An interesting finding from the study was the legal status of these radicalized ISIS sympathizers. The study reported, “The vast majority of individuals charged are U.S. citizens (58) or permanent residents (6), underscoring the homegrown nature of the threat. Researchers were unable to determine the legal status of seven individuals.” Additionally, the religious status of the recruits also played a part, “Approximately 40% of those arrested are converts to Islam. Given that an estimated 23% of the American Muslim population are converts, it is evident that converts are overrepresented among American ISIS supporters.” The government has found several “hot spots” for Islamic radicalization in the U.S., similar to parts of Europe, where clusters of radicals knew each other and “radicalized and mobilized together.” The study said:

“Informal clusters often form at the margins of radical mosques, Salafist organizations, or student groups, or simply through the interaction of like-minded acquaintances in the neighborhoods of many European cities and towns.

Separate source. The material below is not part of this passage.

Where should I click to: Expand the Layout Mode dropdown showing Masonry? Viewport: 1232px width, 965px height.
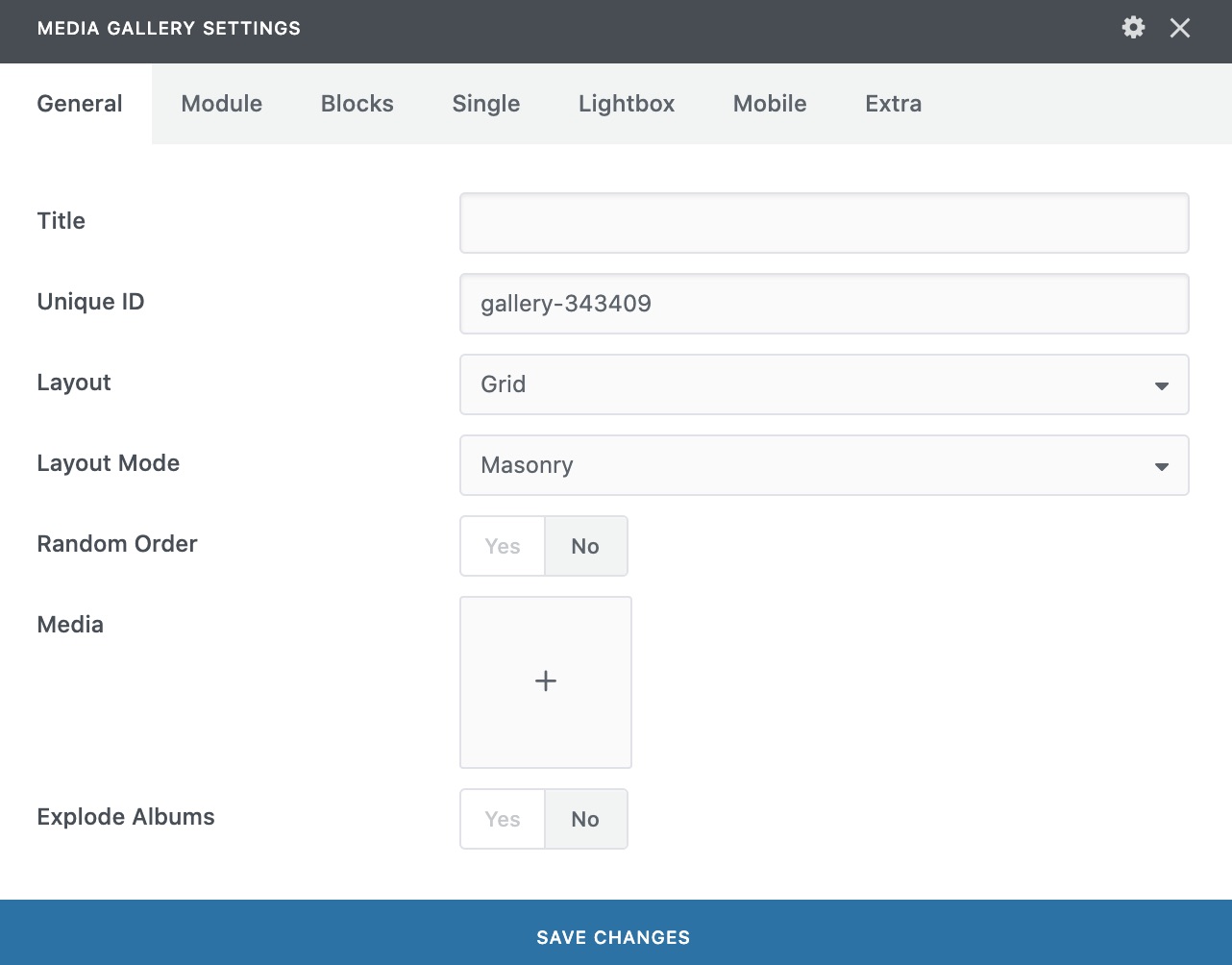[x=823, y=465]
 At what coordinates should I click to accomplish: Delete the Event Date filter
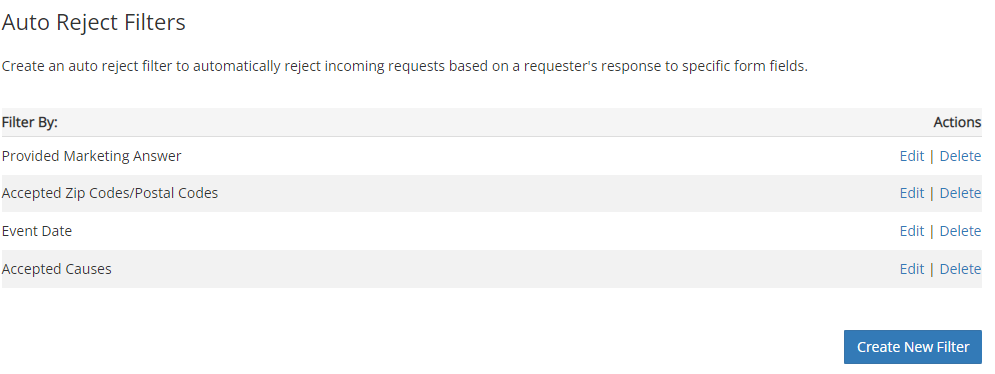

As with other radicalization-related dynamics, this phenomenon, typical of the European reality, occurs on a significantly smaller scale and less frequently than in the U.S. Yet, our analysis revealed that while some individuals fit the profile of the “lone actor,” others were part of a cluster of individuals of varying sophistication who radicalized and mobilized together.”

The specific hot spot noted by the study was in the Minneapolis-St. Paul area. AS the study read, “Americans traveling to fight in conflict zones is not a new phenomenon for the Minneapolis–St. Paul area. From 2007 to approximately 2009, nearly two dozen individuals, mostly ethnic Somalis, absconded from the U.S. to join the terrorist group al Shabaab. The departing left in small groups, the first wave providing moral and logistical support to those who followed. In response, the FBI began a massive investigation, dubbed Operation Rhino, in an attempt to stem travel to conflict areas.”

The report also mentioned at length the terrorist attack in Garland, Texas, where known Islamic jihad expert Pamela Geller was scheduled to speak. Two ISIS sympathizers were killed in a shootout with security and police outside the event’s venue. The two perpetrators had significant online activity and illustrated how ISIS works. Recruits are often groomed, typically outcasts from society and are lonely, having their needs for social interaction met by online ISIS recruiters. Social media has become, in the words of the study, a “radicalization echo chamber.”

ISIS recruiters used the #BlackLivesMatter hashtag on social media to expand their recruiting presence. The study found:

“Some tried interjecting in the #BlackLivesMatter conversation in an attempt to bolster their support among African American Muslims and spread their propaganda to unsuspecting Americans of all backgrounds. Using Black Lives Matter–related hashtags, American ISIS supporters and globally based ISIS recruiters alike have sought to capitalize on unrest in Ferguson, Missouri, and Baltimore, trying to tailor their U.S.-targeted propaganda to resonate with segments of the African American community.”